Thursday, April 16, 2009

Knees Burning In Night

COURSE Introduction to Astronomy (42)

NAME AND TITLE OF THE STARS.

From the earliest civilizations, the stars are considered grouped into constellations. The names of the stars both from the Greeks such as Sirius, Procyon, Pollux, Castor, Regulus, Polaris, Arcturus, Canopus, The Pleiades, as the Arabs and the names of Alcor (weak), Mizar (veil) Vega (fall), Aldebaran (the follower), Deneb (the tail), Rigel (leg) Algol (star demon), Betelgeuse (shoulder Giant), and a few hundred names.
Unable to give nEombre to the huge number of stars raised the idea of \u200b\u200banother system of nomenclature that is most useful to astronomers.

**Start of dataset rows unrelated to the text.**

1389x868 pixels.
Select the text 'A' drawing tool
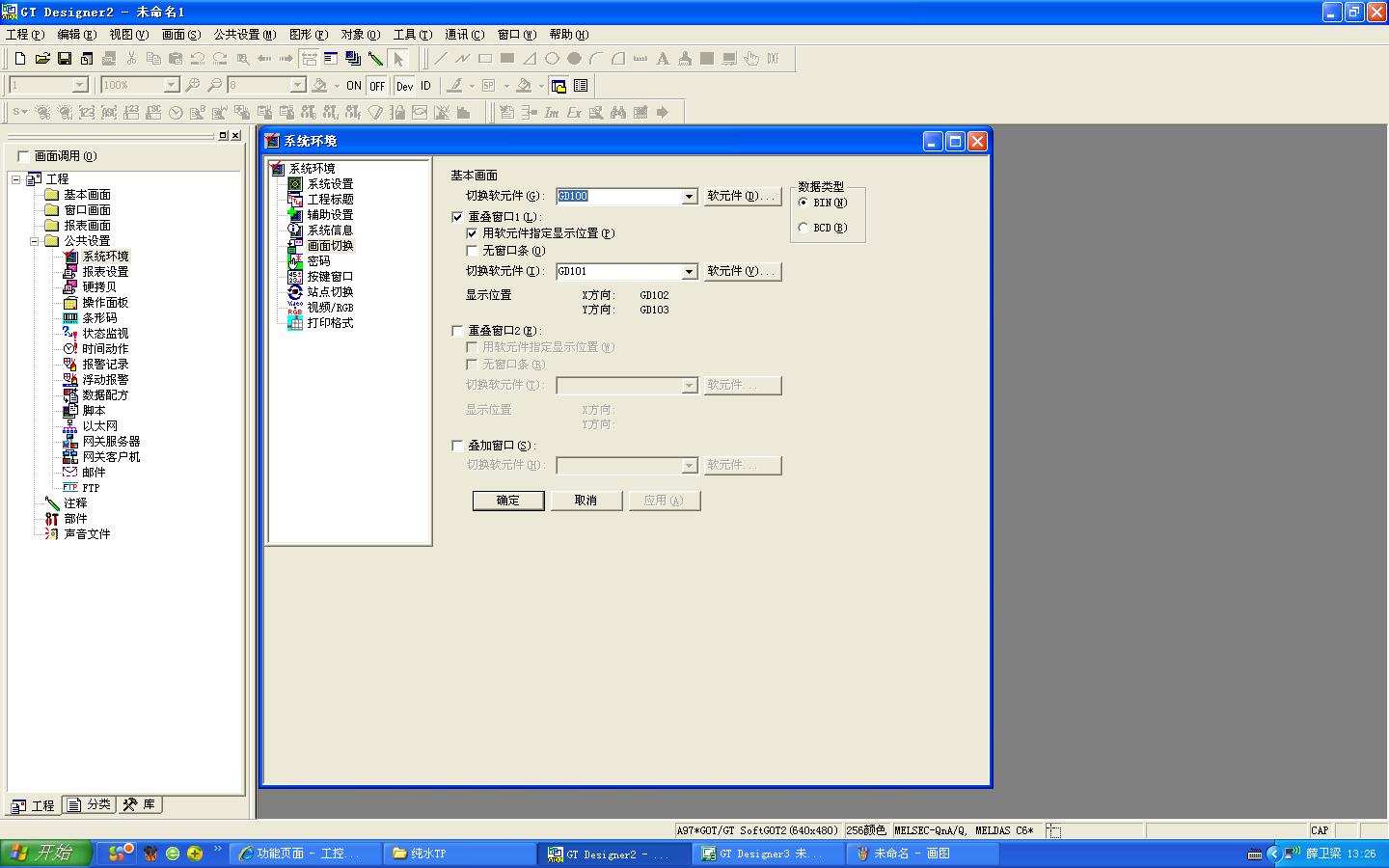[x=663, y=59]
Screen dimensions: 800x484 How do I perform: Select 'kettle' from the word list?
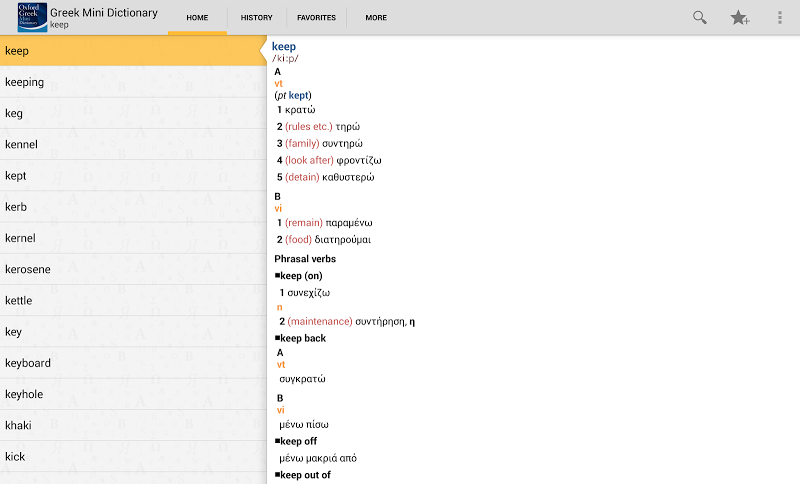pos(132,300)
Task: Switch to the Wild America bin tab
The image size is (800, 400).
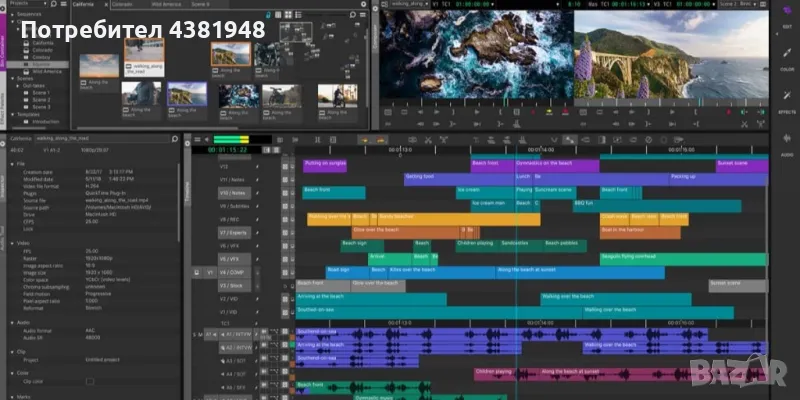Action: pos(166,4)
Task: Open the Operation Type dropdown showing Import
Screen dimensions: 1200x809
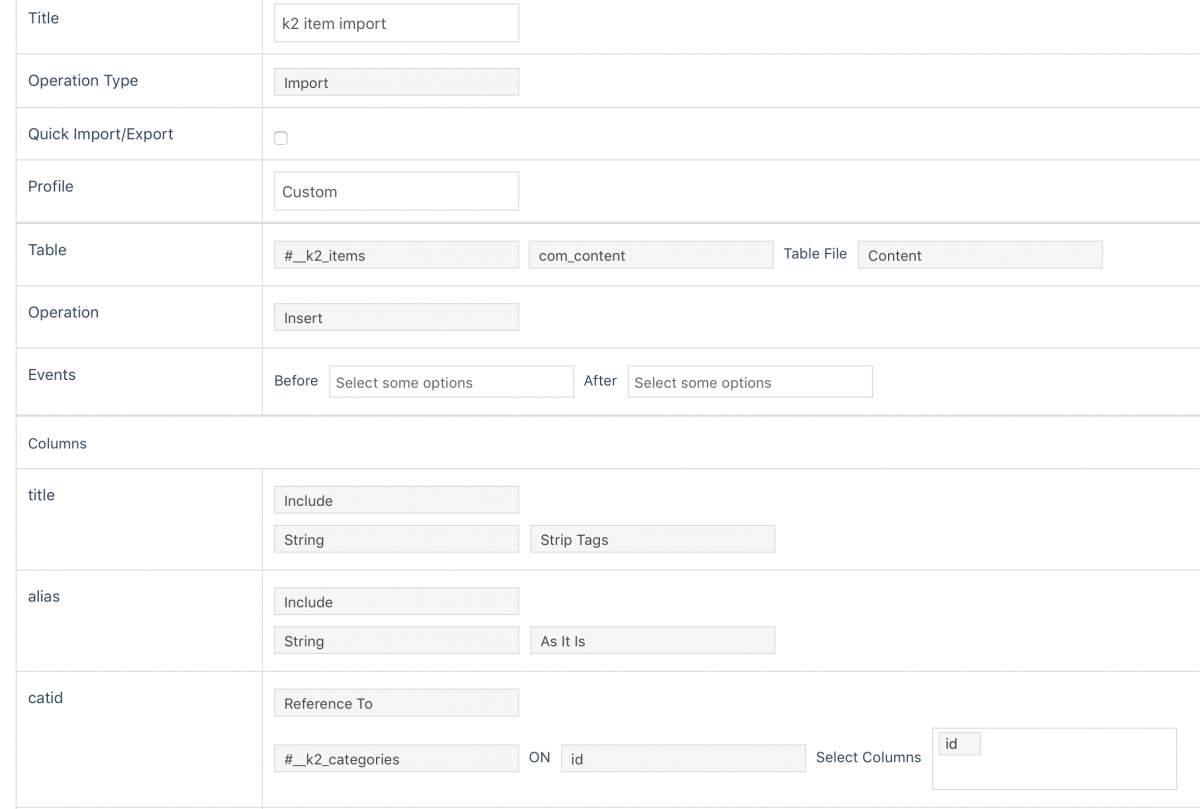Action: coord(396,82)
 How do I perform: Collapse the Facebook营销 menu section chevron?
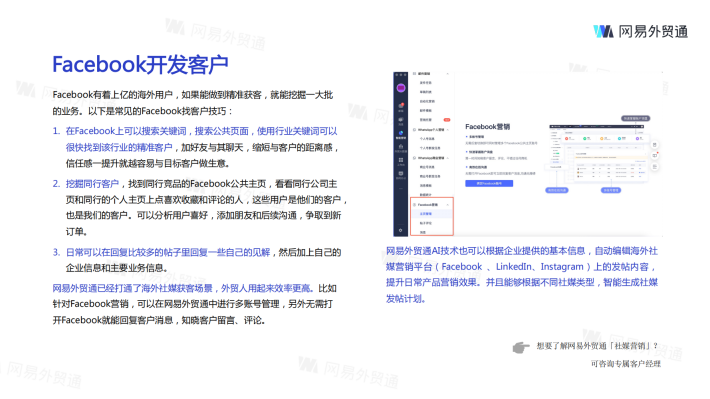coord(447,205)
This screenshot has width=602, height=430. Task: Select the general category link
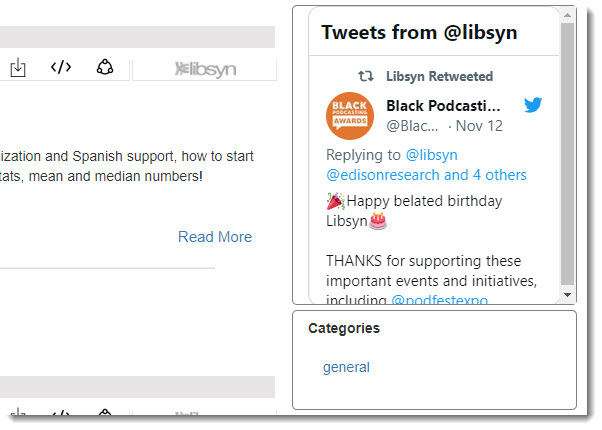[x=346, y=367]
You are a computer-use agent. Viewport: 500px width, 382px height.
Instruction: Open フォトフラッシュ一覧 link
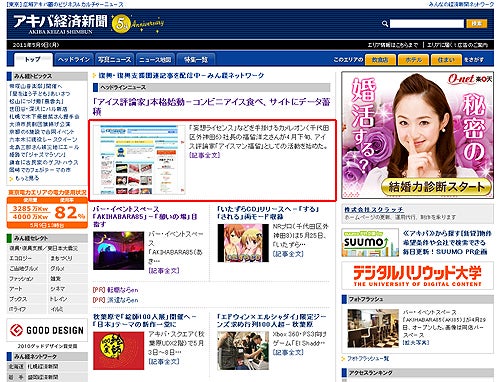368,359
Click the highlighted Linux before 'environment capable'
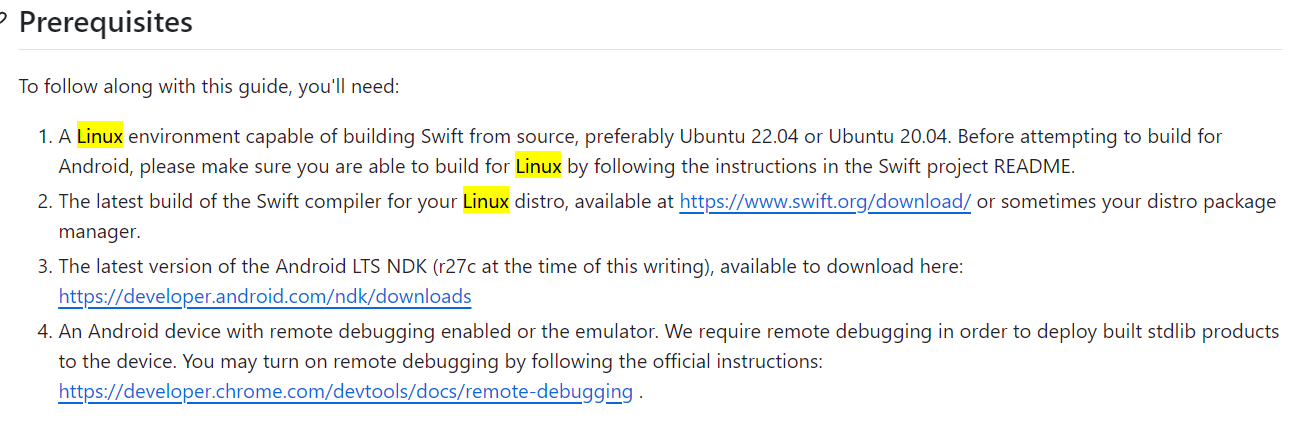The height and width of the screenshot is (431, 1309). [x=99, y=136]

In 1603, Johannes Bayer of Germany published a book called UranometrĂ­a, an atlas of star maps which showed the stars in each constellation alafabeto using Greek letters that followed the genitive of the Latin name for the constellation to which it belongs. Bayer
established an order of brightness within each constellation, so called to the brightest star, b which was brighter, g to the next and AASI on. The drawback of this classification is that only the Greek alphabet has 24 letters, while on average there are about 70 visible stars for each constellation. When the Greek alphabet were insufficient for a constellation Bayer resorted to the use of the lowercase letters of the Latin alphabet, complicating the method.

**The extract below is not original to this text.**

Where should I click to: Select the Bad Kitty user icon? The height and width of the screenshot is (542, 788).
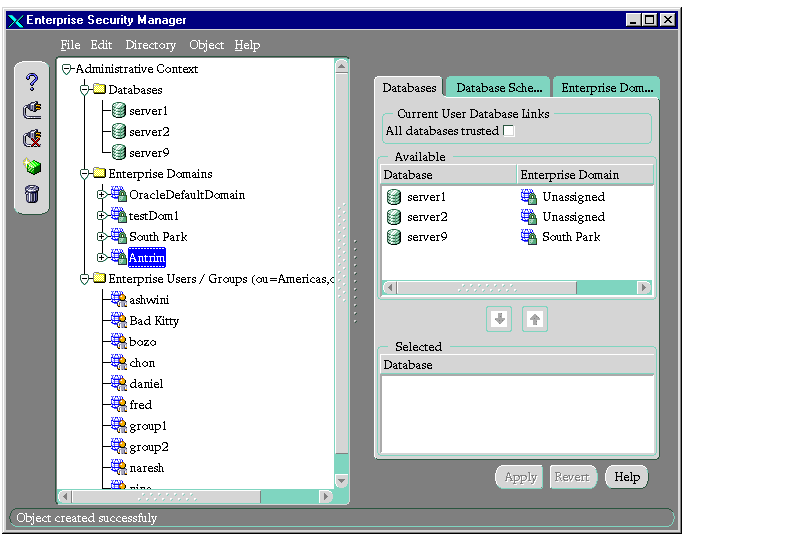pos(118,321)
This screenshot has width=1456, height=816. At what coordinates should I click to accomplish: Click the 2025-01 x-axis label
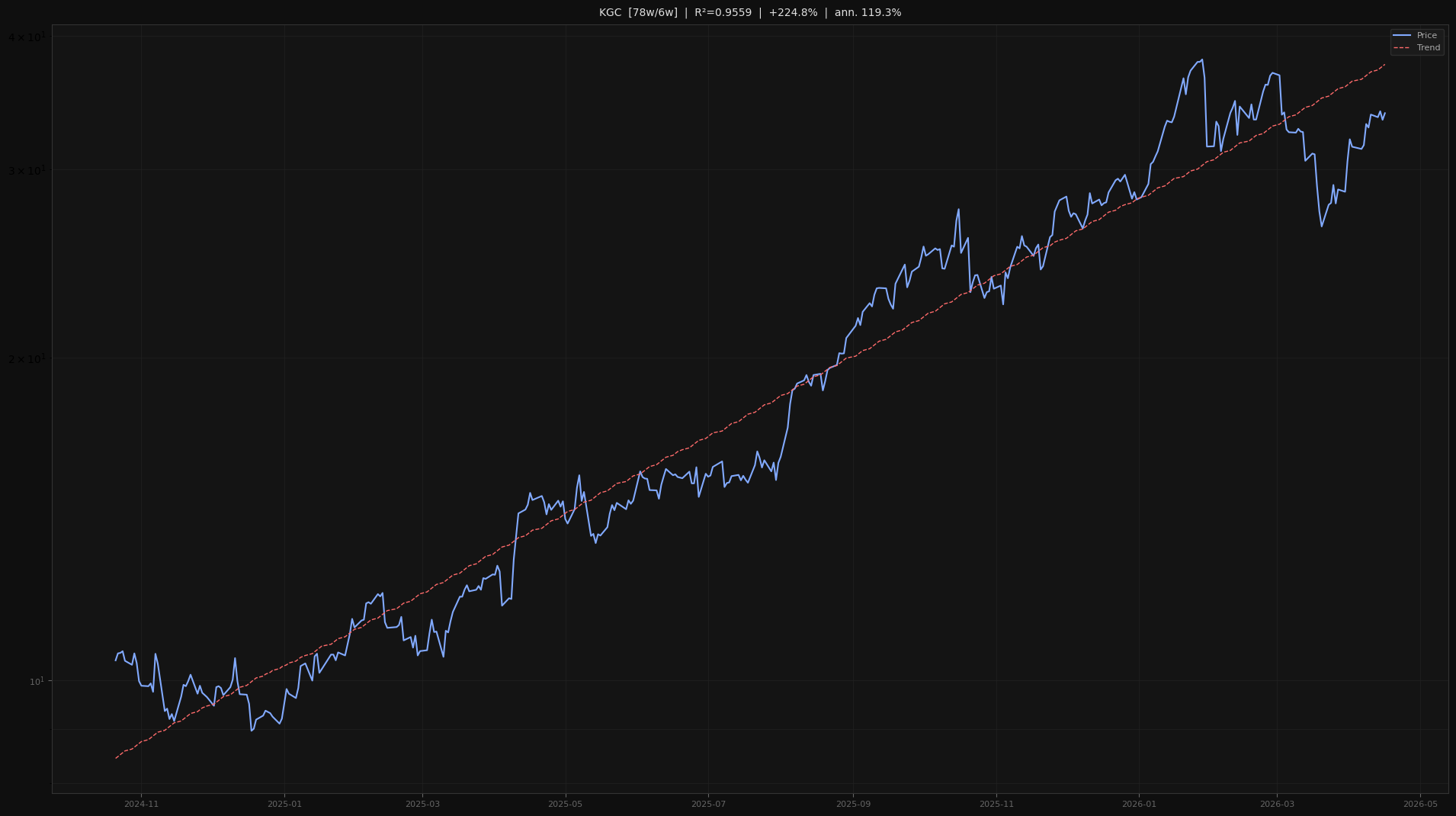pos(284,804)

After the appearance of the telescope showed the existence of a greater number of stars and was raised again the issue of its name.

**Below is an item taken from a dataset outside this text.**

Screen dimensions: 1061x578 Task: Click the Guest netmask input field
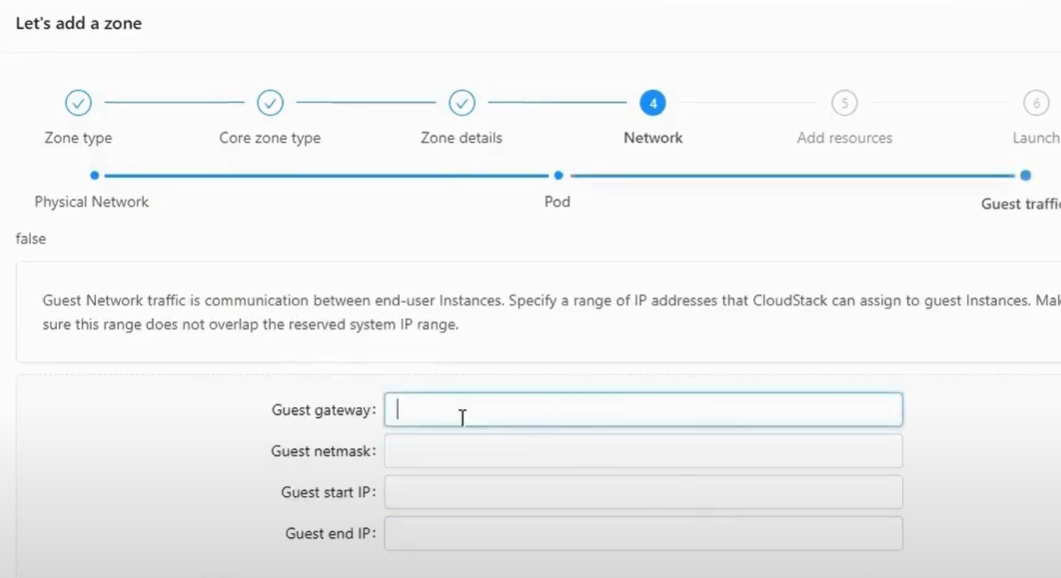click(644, 451)

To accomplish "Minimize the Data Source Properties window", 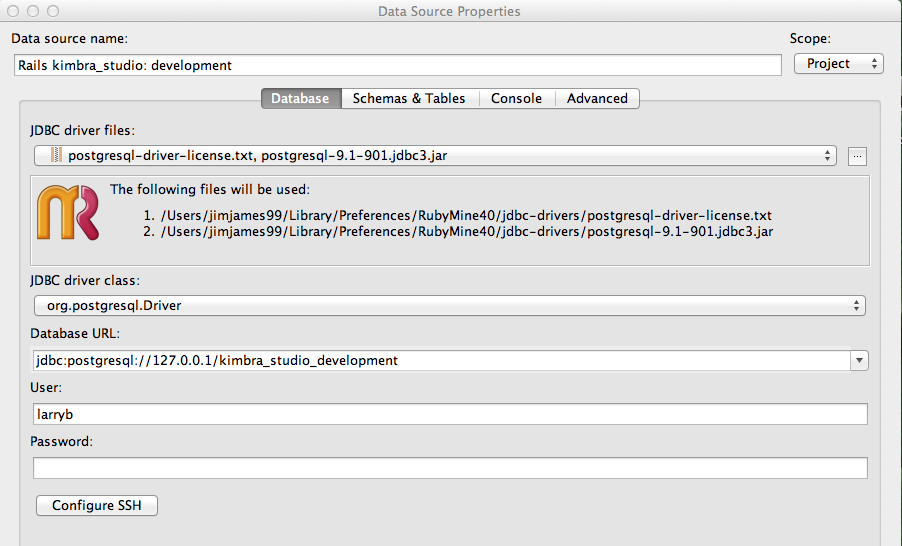I will (x=33, y=11).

In 1712, the English astronomer John Flamsteed, was the first catalog with the help of the telescope, called Coelestis History Britannica, resorted to the use of numbers instead of letters, numbers assigned to each star according to the order in which they reached the meridian. Eventually
were improved telescopes, observing and millions of stars in each constellation, the stars are distinguished not by name, or letters, or numbers, if not by their position on the celestial sphere, ie by right ascension and declination.